Öyle bir kitaba ihtiyacımız varki, “Hani okumağa değer yeni şiirler?” diyen gafil veya inkârciya “işte!” diye uzattığımız zaman kendisinde hakkı teslim etmek dürüstlüğü ve sanat zevki varsa, hangi sahifesini açarsa açsın, “buymuş” diye dudak bükmeden okumağa dalsın.
Buradaki “gafil” ve “inkârcı” nitelendirmeleri söz konusu tartışmaların şiddeti konusunda da ipucu veriyor. Yaşar Nabi ise bu kadar sert bir üslupla karşı çıkmıyor “yeni”ye dudak bükenlere. Onların “eski”ye dönük tutkularındaki zaafa dikkat çekmekle yetiniyor.

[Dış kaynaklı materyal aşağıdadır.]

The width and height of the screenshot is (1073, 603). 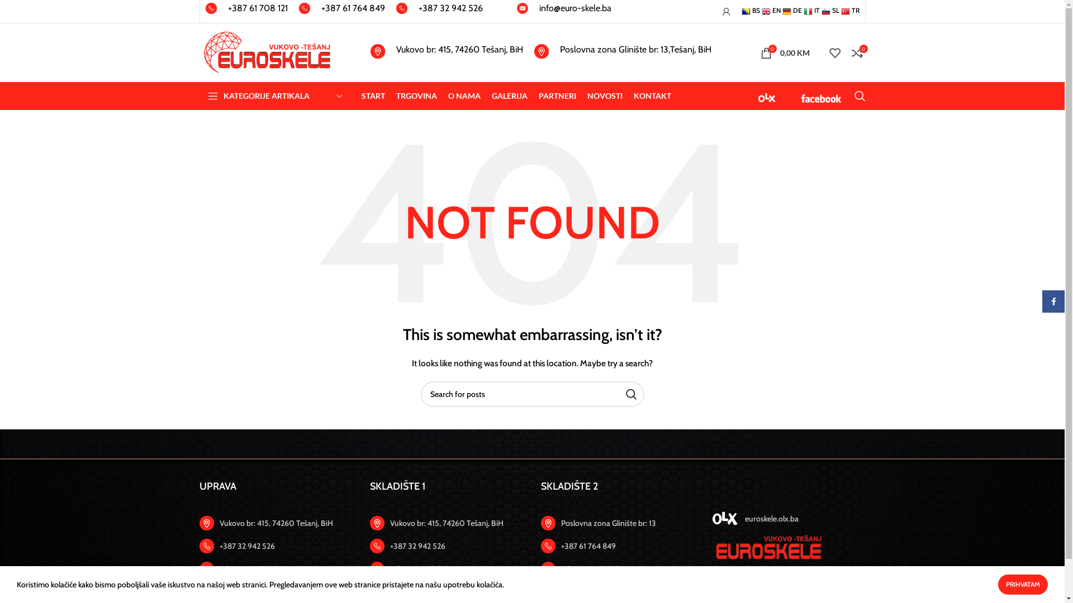 What do you see at coordinates (766, 547) in the screenshot?
I see `'ske2'` at bounding box center [766, 547].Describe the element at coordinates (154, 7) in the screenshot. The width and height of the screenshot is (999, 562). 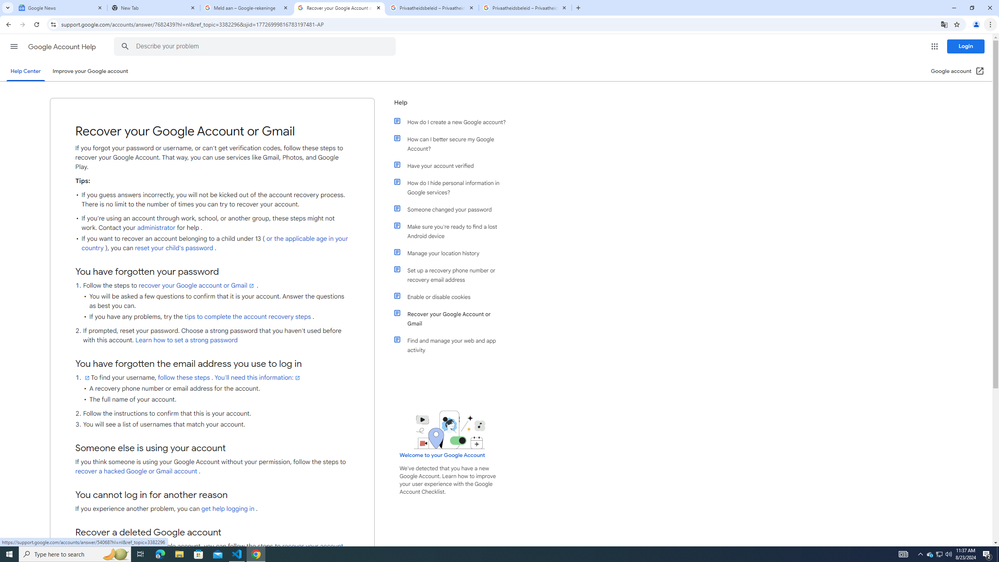
I see `'New Tab'` at that location.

Eğer bugün ortaya konmakta olan edebi mahsullerimiz bizi tatmin etmiyor, ve medenî bir memleket olmak haysiyetiyle Türkiyenin çok daha canlı bir edebî faaliyete sahne olması arzu ediliyorsa, bu fikre iştirak etmekte hiç bir mahzur görmüyorum. Fakat bu bahiste kabahati genç nesle yüklemek istiyenlerin yanlış bir yolda yürüdükleri de şüphesizdir. Şikâyet edilen dert yeni değildir, her zaman mevcuttu. Maziye karışmış kıymetler, muhayyilenin yaptığı retuşlarla hafızalarda ne kadar mübalâğansa da, umumi heyeti itibariyle, bugün, dünkünden daha zayıf bir edebî faaliyet karşısında bulunduğumuzu isbat etmek mümkün değildir, sanıyorum.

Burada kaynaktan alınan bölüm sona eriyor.